● DIRECTIVE:
Reproduce the following records verbatim, beginning at the line that contains "Task: Collapse the" and ending after the line that contains "Looking at the screenshot, I should (x=268, y=77).".

--- begin ---

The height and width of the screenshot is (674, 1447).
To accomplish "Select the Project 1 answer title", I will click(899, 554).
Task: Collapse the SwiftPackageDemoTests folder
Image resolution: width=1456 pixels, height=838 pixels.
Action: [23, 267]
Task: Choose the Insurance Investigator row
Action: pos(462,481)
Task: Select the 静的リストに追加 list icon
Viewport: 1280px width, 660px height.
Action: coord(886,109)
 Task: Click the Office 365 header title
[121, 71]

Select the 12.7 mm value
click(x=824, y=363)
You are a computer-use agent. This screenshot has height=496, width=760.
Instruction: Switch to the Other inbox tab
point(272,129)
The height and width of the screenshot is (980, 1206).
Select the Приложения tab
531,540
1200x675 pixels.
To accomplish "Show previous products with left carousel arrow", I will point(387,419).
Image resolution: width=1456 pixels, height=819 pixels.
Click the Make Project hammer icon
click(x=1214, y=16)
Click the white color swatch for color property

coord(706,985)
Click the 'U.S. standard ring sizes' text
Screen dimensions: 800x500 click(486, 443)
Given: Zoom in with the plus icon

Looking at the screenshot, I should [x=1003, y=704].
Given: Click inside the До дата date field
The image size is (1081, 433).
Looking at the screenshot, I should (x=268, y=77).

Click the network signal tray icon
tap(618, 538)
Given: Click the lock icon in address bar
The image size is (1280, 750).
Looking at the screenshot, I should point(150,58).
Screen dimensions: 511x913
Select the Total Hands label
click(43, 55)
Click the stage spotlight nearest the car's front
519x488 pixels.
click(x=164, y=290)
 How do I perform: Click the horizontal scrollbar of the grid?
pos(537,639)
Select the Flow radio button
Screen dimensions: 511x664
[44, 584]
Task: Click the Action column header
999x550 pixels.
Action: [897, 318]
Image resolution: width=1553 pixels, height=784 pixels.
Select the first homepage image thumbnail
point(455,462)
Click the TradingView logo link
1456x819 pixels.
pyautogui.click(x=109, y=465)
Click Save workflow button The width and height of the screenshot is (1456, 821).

--- end ---

● SOLUTION FOR THIS TASK:
Task: Collapse the SwiftPackageDemoTests folder
Image resolution: width=1456 pixels, height=838 pixels.
Action: [23, 267]
Task: Choose the Insurance Investigator row
Action: pos(462,481)
Task: Select the 静的リストに追加 list icon
Viewport: 1280px width, 660px height.
Action: coord(886,109)
 Task: Click the Office 365 header title
[121, 71]

Select the 12.7 mm value
click(x=824, y=363)
You are a computer-use agent. This screenshot has height=496, width=760.
Instruction: Switch to the Other inbox tab
point(272,129)
The height and width of the screenshot is (980, 1206).
Select the Приложения tab
531,540
1200x675 pixels.
To accomplish "Show previous products with left carousel arrow", I will point(387,419).
Image resolution: width=1456 pixels, height=819 pixels.
Click the Make Project hammer icon
click(x=1214, y=16)
Click the white color swatch for color property

coord(706,985)
Click the 'U.S. standard ring sizes' text
Screen dimensions: 800x500 click(486, 443)
Given: Zoom in with the plus icon

Looking at the screenshot, I should [x=1003, y=704].
Given: Click inside the До дата date field
The image size is (1081, 433).
Looking at the screenshot, I should (x=268, y=77).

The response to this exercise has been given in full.